Surgical risks include the following
Bleeding – Significant bleeding is uncommon now. Approximately 300mL less than open procedure.
Urine infection – The chance of a urine infection is around 10%. Antibiotics given around the time of surgery usually controls this.
Deep vein thrombosis (DVT) / Pulmonary Embolus – The risk is small but real, around 1%. All precautions are taken to minimise this risk.
Rectal or ureteric injury – Both structures are very close to the prostate and are therefore at risk with surgery. The risk though is very low, less than 1%.
Bladder neck stenosis – Narrowing of the join between the urethra and bladder is possible, but again the risk is low, around 2%.
Overall, most men do very well at the time of surgery and the risk of complications at the time of surgery is low.
After discharge from hospital
Hospital stay is usually overnight. When discharged, you will be given all the medications and information about supplies that you need.
Catheter – You will have a leg bag and a night bag for the time that the catheter remains in place. The catheter will usually remain for ten days. Do not do pelvic muscles exercises while the catheter is in place.
Clexane – You will be given a supply of Clexane injections to complete.
Pain relief – You will be given appropriate pain relief to take home with you. We advise taking regular pain relief to allow easier mobility.
Cystogram – Arrangements will be made for you to have a follow up x-ray. The x-ray takes about 1 hour. This is to ensure that the join between the bladder and urethra is secure and following this the catheter can be removed.
Wound care - The small dressings on the abdomen can stay on for five days and then be removed.
Diet – Avoid becoming constipated by keeping up a good fluid intake and eating fruits and foods high in fibre. If you have problems with constipation you may require an oral stool softener e.g. coloxyl with senna or movichol, which you will be able to get from your nearest pharmacy.

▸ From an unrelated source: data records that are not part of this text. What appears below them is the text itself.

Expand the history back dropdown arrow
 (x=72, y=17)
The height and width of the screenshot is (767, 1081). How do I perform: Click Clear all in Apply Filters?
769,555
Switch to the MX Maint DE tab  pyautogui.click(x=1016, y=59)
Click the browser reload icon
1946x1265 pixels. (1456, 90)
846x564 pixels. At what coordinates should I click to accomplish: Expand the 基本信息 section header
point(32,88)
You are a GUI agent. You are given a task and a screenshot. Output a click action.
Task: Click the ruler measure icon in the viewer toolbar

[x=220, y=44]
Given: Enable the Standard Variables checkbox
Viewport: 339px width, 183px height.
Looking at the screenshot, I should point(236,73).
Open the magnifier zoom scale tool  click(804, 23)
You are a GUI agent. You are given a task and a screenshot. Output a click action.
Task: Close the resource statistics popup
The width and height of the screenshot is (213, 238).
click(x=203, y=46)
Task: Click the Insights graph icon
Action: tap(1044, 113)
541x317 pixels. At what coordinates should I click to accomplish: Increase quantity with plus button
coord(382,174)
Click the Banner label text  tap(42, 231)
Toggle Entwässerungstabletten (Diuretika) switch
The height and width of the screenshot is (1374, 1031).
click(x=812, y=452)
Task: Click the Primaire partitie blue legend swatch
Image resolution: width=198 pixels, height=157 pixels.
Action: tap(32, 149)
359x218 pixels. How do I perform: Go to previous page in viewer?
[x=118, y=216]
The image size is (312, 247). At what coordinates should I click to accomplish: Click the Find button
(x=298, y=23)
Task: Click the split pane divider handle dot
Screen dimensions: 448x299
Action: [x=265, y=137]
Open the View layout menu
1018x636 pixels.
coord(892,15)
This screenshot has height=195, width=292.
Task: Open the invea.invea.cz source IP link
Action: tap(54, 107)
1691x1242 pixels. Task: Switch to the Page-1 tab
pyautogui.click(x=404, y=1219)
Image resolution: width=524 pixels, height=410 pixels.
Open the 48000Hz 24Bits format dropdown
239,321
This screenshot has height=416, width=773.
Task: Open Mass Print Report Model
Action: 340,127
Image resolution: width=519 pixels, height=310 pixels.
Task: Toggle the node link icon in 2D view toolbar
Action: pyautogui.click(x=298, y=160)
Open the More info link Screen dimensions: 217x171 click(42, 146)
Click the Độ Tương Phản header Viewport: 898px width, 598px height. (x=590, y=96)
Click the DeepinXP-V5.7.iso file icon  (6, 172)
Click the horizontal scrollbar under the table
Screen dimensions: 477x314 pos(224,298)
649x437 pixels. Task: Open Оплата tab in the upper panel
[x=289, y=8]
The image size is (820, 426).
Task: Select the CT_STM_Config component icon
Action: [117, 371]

Contact our practice if you have any concerns. If any wound becomes red, hot, swollen, painful or continues to ooze it may indicate a wound infection. If the urine becomes cloudy or offensive smelling it may indicate a urine infection.
If the catheter stops flowing then it may be blocked. This could lead to a full and painful bladder. You should either contact our office or present to the Emergency Department for assessment and flushing of the catheter.
Most people can return to work in two to three weeks after the robotic procedure, whereas four to six weeks is usually required after an open approach.
You should not drive for at least 3 weeks after having this operation (or as instructed by your Urologist).
Patients who are travelling outside the metropolitan area are required to check when they are able to travel, and will be required to stay in the metropolitan area for 24 hours (or as instructed by your Urologist).
In the event of an emergency, call our office within business hours and speak to our Practice Nurse. If out of hours, please call our office to contact our On-Call Urologist, or present to your nearest Emergency Department.
Ashford Hospital (8375 5205)
55 Anzac Highway, Ashford SA 5035
Emergency Department is open 7 days a week, 8:00am until 10:00pm
Wakefield Hospital (8405 3440)
300 Wakefield Street, Adelaide SA 5000
Emergency Department is open 7 days a week, 24 hours
**For patient’s outside the Metropolitan area, please present to your nearest hospital emergency department.
You will be contacted by our practice nurse to follow up on your progress two weeks after the surgery. An appointment will be made to see your Urologist between four to six weeks after your discharge from hospital. A follow up PSA test will be organised and is required prior to the appointment.
If you have any concerns, please contact our office and speak to one of the practice nurses.
The content provided within this document is intended as a guide only and does not apply to all patients. Additional information, including patient specific potential risks, must be obtained during consultation with your Urologist.